(7/10) Chicken Special
Grilled chicken breast on toasted ciabatta with lettuce, tomato, avocado, feta cheese and tarragon mayonnaise. The bread was slightly hard, which seemed to be the theme for the other sandwiches as well. The lettuce, tomatoes and avocados tasted fresh. The feta cheese was a nice touch. The tarragon mayonnaise was very mild and lacking in flavor. Still, this was our favorite sandwich out of the ones we tried.
(5/10) Pulled Pork Sandwich
Shredded adobo pork roast on toasted ciabatta with lettuce, white onion, avocado, and Frank’s hot sauce. After hearing much hype about this particular sandwich, we were sad it did not deliver. There was way too much hot sauce on the sandwich. The bread was soggy, and it was much too spicy for us to enjoy. The pork was not temperature hot when it came out, and we would have preferred it to be nice and warm. Unless we had a newbie making our sandwich or something…stay away from this one!
(5/10) Garlic & Herb Roasted Leg of Lamb
Served on toasted ciabatta with lettuce, tomato, grilled eggplant, feta cheese and cucumber mayonnaise. The lamb was extremely tough and tasted gamey – not herb roasted at all. We didn’t expect it to be soft and tender, but this was inedible! The cheese added some nice flavor. The cucumbers were sliced too thick, but the eggplant was grilled nicely. Each sandwich comes with one very small side and unfortunately, we enjoyed the sides more than the actual sandwich. The choice of side items included a potato salad, pickles and cole slaw.
We came around noon on a weekday and stood in line for about ten minutes while perusing the large chalkboard menu. The cashier was efficient and took our order. The water, tea, silverware area is self-serve, and then we sat outside since it was a nice day. Our sandwiches were brought to our table about ten minutes later. Again, the waitress was competent, but not very friendly. We weren’t checked up on during our meal, but perhaps that is because it is a self-seating, casual café. When we finished eating, we did not have to bus our table. Overall the service was good, but could use a few personal touches.

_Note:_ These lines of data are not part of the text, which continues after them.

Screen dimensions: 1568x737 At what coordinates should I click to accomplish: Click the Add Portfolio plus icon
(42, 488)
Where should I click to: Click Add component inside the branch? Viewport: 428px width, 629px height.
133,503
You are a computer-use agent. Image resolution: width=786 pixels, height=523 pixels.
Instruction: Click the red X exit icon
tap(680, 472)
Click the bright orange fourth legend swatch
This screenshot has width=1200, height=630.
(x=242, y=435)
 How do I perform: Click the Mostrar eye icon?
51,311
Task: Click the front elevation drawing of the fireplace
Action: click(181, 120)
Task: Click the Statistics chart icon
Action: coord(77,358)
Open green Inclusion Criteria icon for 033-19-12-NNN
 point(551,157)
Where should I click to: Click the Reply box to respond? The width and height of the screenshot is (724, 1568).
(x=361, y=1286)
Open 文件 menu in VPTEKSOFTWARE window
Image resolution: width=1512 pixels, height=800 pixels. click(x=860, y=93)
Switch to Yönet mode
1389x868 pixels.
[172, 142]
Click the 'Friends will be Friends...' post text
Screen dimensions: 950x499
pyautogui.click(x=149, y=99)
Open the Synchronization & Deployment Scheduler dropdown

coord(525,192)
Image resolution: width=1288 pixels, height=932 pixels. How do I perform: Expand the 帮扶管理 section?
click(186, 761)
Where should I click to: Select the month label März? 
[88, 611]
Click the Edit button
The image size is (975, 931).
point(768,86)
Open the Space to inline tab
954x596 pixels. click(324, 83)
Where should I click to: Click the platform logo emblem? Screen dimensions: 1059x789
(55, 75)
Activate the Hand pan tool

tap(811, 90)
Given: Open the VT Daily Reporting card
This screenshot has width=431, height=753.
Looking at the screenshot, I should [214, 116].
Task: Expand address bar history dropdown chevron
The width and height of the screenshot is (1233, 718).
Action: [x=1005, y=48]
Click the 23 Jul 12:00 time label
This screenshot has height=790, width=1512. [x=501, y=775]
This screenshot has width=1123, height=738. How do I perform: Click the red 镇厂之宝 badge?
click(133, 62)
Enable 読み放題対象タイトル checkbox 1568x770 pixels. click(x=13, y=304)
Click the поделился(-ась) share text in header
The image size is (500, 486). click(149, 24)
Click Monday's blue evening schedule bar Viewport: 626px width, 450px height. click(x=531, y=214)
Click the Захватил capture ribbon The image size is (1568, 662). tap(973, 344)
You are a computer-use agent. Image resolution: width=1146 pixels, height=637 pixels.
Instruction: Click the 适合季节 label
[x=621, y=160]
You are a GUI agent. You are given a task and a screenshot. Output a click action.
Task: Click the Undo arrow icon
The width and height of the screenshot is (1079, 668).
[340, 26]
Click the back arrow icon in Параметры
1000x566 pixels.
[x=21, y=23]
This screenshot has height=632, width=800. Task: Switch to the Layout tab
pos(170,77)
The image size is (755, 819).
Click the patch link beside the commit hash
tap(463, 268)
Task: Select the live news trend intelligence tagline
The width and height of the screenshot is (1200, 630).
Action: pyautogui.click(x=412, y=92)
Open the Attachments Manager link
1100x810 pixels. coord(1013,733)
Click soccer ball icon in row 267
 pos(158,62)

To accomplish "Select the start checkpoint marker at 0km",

An old house that turned into a restaurant, Food Heads has kitschy-but-quaint decor inside. Street parking is available, but keep in mind it gets pretty crowded during the lunch rush. There are several tables inside, and a porch with covered or open seating outside. Food Heads uses New World Bakery Breads and makes its own condiments. If you work close by, it is a nice change from the chain restaurants and has that hippie Austin vibe to it. Although they offer reasonably priced food and might have been having an off-day, the gourmet sandwiches were just mediocre at best.